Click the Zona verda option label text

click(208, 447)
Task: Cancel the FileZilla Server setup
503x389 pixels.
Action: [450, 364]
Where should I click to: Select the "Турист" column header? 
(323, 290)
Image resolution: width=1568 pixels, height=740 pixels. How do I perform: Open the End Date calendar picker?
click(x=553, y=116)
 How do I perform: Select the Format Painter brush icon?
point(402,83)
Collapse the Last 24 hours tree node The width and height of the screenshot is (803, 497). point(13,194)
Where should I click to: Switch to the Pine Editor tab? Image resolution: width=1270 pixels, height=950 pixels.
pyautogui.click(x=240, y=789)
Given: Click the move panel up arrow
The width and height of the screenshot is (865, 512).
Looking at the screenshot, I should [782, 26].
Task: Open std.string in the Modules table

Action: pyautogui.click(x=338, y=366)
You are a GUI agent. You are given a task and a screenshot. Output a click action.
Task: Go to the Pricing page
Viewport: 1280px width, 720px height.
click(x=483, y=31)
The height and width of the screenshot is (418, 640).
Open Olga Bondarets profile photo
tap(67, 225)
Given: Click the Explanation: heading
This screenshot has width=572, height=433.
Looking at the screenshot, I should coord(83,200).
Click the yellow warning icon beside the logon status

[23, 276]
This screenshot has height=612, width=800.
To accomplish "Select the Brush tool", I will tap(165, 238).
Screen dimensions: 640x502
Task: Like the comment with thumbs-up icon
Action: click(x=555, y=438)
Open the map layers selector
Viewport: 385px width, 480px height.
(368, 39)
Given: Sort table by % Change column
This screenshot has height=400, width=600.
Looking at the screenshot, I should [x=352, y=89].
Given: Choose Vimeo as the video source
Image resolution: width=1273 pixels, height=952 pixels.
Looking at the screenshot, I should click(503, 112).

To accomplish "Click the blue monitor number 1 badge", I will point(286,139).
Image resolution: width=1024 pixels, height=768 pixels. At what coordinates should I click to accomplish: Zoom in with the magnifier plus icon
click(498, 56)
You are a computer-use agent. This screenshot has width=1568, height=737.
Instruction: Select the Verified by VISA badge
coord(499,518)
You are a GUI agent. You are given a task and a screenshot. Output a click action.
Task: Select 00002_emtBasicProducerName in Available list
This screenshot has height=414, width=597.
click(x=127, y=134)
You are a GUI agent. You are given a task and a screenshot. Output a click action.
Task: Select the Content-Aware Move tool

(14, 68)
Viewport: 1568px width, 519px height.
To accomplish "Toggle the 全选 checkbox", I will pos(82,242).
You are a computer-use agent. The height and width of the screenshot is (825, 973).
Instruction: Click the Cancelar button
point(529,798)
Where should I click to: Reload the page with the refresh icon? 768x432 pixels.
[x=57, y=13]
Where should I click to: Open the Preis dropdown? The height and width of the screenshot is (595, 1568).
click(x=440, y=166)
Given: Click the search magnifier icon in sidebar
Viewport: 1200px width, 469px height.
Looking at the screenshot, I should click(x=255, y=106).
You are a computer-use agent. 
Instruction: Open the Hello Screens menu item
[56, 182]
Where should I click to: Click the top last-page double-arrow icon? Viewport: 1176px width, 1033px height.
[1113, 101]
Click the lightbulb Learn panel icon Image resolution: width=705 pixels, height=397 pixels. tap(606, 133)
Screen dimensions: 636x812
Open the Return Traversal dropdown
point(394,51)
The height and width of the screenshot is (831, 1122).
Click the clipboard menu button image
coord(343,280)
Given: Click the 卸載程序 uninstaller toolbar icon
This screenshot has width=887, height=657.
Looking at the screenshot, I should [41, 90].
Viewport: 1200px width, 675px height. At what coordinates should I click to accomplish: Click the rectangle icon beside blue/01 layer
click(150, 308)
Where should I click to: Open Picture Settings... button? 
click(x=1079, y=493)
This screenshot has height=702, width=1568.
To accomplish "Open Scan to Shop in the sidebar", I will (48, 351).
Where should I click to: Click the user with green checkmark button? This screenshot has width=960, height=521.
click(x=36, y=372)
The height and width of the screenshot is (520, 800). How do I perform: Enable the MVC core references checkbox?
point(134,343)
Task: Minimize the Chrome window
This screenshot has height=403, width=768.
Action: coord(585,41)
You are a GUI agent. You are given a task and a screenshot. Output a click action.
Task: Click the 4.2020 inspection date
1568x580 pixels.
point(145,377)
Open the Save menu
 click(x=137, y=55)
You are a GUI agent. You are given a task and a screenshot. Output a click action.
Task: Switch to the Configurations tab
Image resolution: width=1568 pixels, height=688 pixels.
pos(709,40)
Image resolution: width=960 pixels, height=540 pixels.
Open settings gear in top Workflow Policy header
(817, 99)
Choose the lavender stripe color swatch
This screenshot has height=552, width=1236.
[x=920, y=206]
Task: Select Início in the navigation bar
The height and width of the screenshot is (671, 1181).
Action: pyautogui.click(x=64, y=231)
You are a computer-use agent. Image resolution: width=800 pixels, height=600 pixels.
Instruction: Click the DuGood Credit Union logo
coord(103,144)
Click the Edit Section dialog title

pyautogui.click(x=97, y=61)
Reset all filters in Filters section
____________________
→ PROMPT:
An exact copy of the data, with every line intact, is the required answer.

→ TASK RESPONSE:
Click the Zona verda option label text

click(208, 447)
Task: Cancel the FileZilla Server setup
503x389 pixels.
Action: [450, 364]
Where should I click to: Select the "Турист" column header? 
(323, 290)
Image resolution: width=1568 pixels, height=740 pixels. How do I perform: Open the End Date calendar picker?
click(x=553, y=116)
 How do I perform: Select the Format Painter brush icon?
point(402,83)
Collapse the Last 24 hours tree node The width and height of the screenshot is (803, 497). point(13,194)
Where should I click to: Switch to the Pine Editor tab? Image resolution: width=1270 pixels, height=950 pixels.
pyautogui.click(x=240, y=789)
Given: Click the move panel up arrow
The width and height of the screenshot is (865, 512).
Looking at the screenshot, I should [782, 26].
Task: Open std.string in the Modules table

Action: pyautogui.click(x=338, y=366)
You are a GUI agent. You are given a task and a screenshot. Output a click action.
Task: Go to the Pricing page
Viewport: 1280px width, 720px height.
click(x=483, y=31)
The height and width of the screenshot is (418, 640).
Open Olga Bondarets profile photo
tap(67, 225)
Given: Click the Explanation: heading
This screenshot has width=572, height=433.
Looking at the screenshot, I should coord(83,200).
Click the yellow warning icon beside the logon status

[23, 276]
This screenshot has height=612, width=800.
To accomplish "Select the Brush tool", I will tap(165, 238).
Screen dimensions: 640x502
Task: Like the comment with thumbs-up icon
Action: click(x=555, y=438)
Open the map layers selector
Viewport: 385px width, 480px height.
(368, 39)
Given: Sort table by % Change column
This screenshot has height=400, width=600.
Looking at the screenshot, I should [x=352, y=89].
Given: Choose Vimeo as the video source
Image resolution: width=1273 pixels, height=952 pixels.
Looking at the screenshot, I should click(503, 112).

To accomplish "Click the blue monitor number 1 badge", I will point(286,139).
Image resolution: width=1024 pixels, height=768 pixels. At what coordinates should I click to accomplish: Zoom in with the magnifier plus icon
click(498, 56)
You are a computer-use agent. This screenshot has width=1568, height=737.
Instruction: Select the Verified by VISA badge
coord(499,518)
You are a GUI agent. You are given a task and a screenshot. Output a click action.
Task: Select 00002_emtBasicProducerName in Available list
This screenshot has height=414, width=597.
click(x=127, y=134)
You are a GUI agent. You are given a task and a screenshot. Output a click action.
Task: Select the Content-Aware Move tool

(14, 68)
Viewport: 1568px width, 519px height.
To accomplish "Toggle the 全选 checkbox", I will pos(82,242).
You are a computer-use agent. The height and width of the screenshot is (825, 973).
Instruction: Click the Cancelar button
point(529,798)
Where should I click to: Reload the page with the refresh icon? 768x432 pixels.
[x=57, y=13]
Where should I click to: Open the Preis dropdown? The height and width of the screenshot is (595, 1568).
click(x=440, y=166)
Given: Click the search magnifier icon in sidebar
Viewport: 1200px width, 469px height.
Looking at the screenshot, I should click(x=255, y=106).
You are a computer-use agent. 
Instruction: Open the Hello Screens menu item
[56, 182]
Where should I click to: Click the top last-page double-arrow icon? Viewport: 1176px width, 1033px height.
[1113, 101]
Click the lightbulb Learn panel icon Image resolution: width=705 pixels, height=397 pixels. tap(606, 133)
Screen dimensions: 636x812
Open the Return Traversal dropdown
point(394,51)
The height and width of the screenshot is (831, 1122).
Click the clipboard menu button image
coord(343,280)
Given: Click the 卸載程序 uninstaller toolbar icon
This screenshot has width=887, height=657.
Looking at the screenshot, I should [41, 90].
Viewport: 1200px width, 675px height. At what coordinates should I click to accomplish: Click the rectangle icon beside blue/01 layer
click(150, 308)
Where should I click to: Open Picture Settings... button? 
click(x=1079, y=493)
This screenshot has height=702, width=1568.
To accomplish "Open Scan to Shop in the sidebar", I will (48, 351).
Where should I click to: Click the user with green checkmark button? This screenshot has width=960, height=521.
click(x=36, y=372)
The height and width of the screenshot is (520, 800). How do I perform: Enable the MVC core references checkbox?
point(134,343)
Task: Minimize the Chrome window
This screenshot has height=403, width=768.
Action: coord(585,41)
You are a GUI agent. You are given a task and a screenshot. Output a click action.
Task: Click the 4.2020 inspection date
1568x580 pixels.
point(145,377)
Open the Save menu
 click(x=137, y=55)
You are a GUI agent. You are given a task and a screenshot. Output a click action.
Task: Switch to the Configurations tab
Image resolution: width=1568 pixels, height=688 pixels.
pos(709,40)
Image resolution: width=960 pixels, height=540 pixels.
Open settings gear in top Workflow Policy header
(817, 99)
Choose the lavender stripe color swatch
This screenshot has height=552, width=1236.
[x=920, y=206]
Task: Select Início in the navigation bar
The height and width of the screenshot is (671, 1181).
Action: pyautogui.click(x=64, y=231)
You are a computer-use agent. Image resolution: width=800 pixels, height=600 pixels.
Instruction: Click the DuGood Credit Union logo
coord(103,144)
Click the Edit Section dialog title

pyautogui.click(x=97, y=61)
Reset all filters in Filters section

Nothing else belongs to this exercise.